Marie Curie, Nobel laureate in physics and chemistry, was director of the Radium Institute when World War I broke out in 1914. She equipped the first van with X-ray equipment and travelled to the site of the Battle of the Marne. The field hospital where she works became notable for the lower number of deaths recorded. In addition to the help of Doctor Claudius Regaud, a colleague who worked on the treatment of cancer through radiotherapy, Marie Curie was supported by her 17-year-old daughter, Irène.
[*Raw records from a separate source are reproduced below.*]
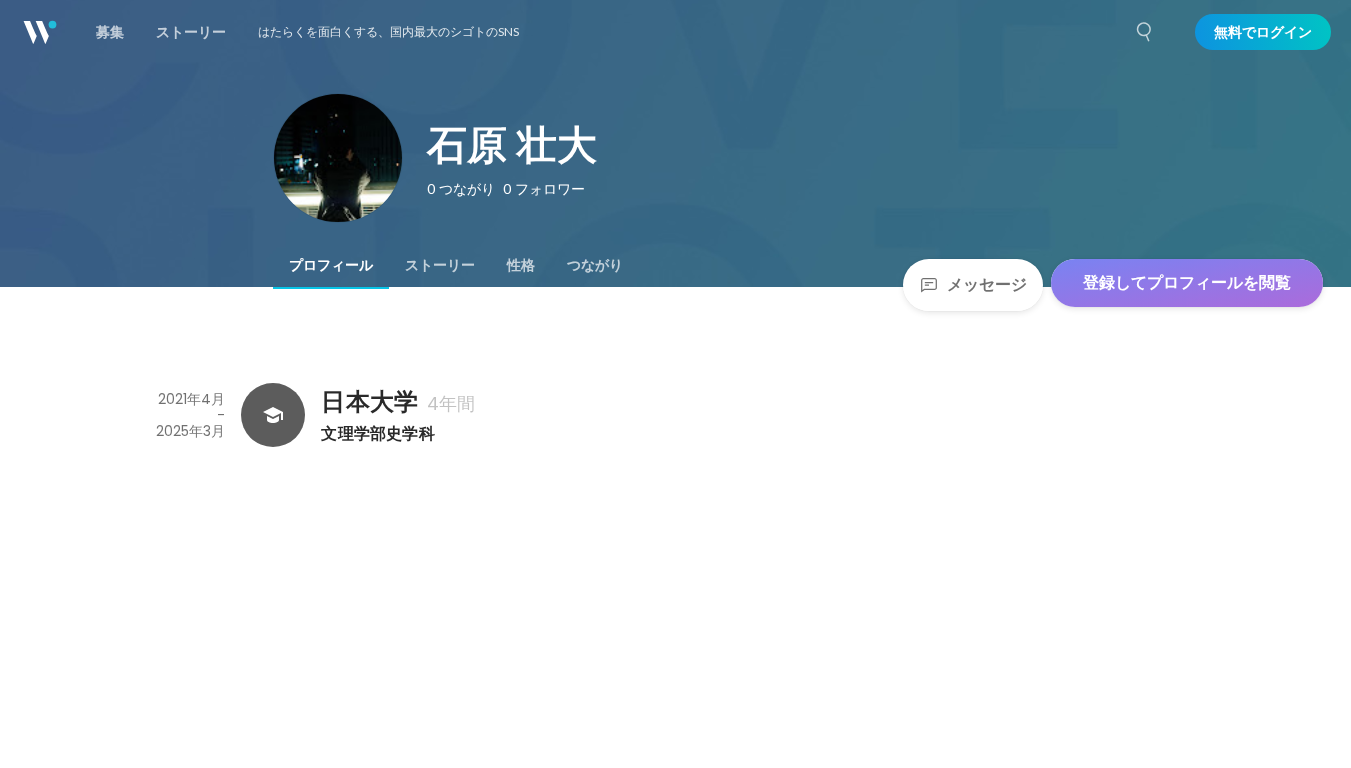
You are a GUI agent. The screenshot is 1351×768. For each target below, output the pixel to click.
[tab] (331, 265)
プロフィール (331, 265)
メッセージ (987, 284)
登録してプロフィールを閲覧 (1187, 282)
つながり (595, 265)
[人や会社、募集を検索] (1145, 32)
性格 (521, 265)
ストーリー (440, 265)
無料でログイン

Curie quickly equipped other vehicles, nicknamed “the Petit Curies (Little Curies)” by the soldiers. Moving across the different battle fronts, her work became recognised and radiography, which until then was mainly an amusement for the public, became a precious aid for medicine.

== Cast ==

- Dominique Reymond as Marie Curie
- Fanny Dumont as Irène Curie
- Fabio Zenoni as Pierre Curie
- Epona Guillaume as Ève Curie
- Laurent Bateau as Claudius Regaud
- Olivier Bonjour as Wilhelm Röntgen
- Jean-Luc Couchard as head surgeon
- Patrick Descamps as Louis Ragot
- Guillaume Dolmans as Justin Godart
- Steve Driesen as surgeon at the hotel
- Éric Godon as president Poincaré
- Élie Lison as old doctor
- Corentin Lobet as soldier Brugalin
- Damien Marchal
- Olivier Massart as Émile Roux
- Benoît Strulus as Antoine Lacassagne
- Raphaëlle Bruneau as nurse

== Awards ==
The movie was featured in the Luchon TV Festival and was awarded the Audience Award for Best TV Movie, while Dominique Reymond was awarded the Best Actress Award.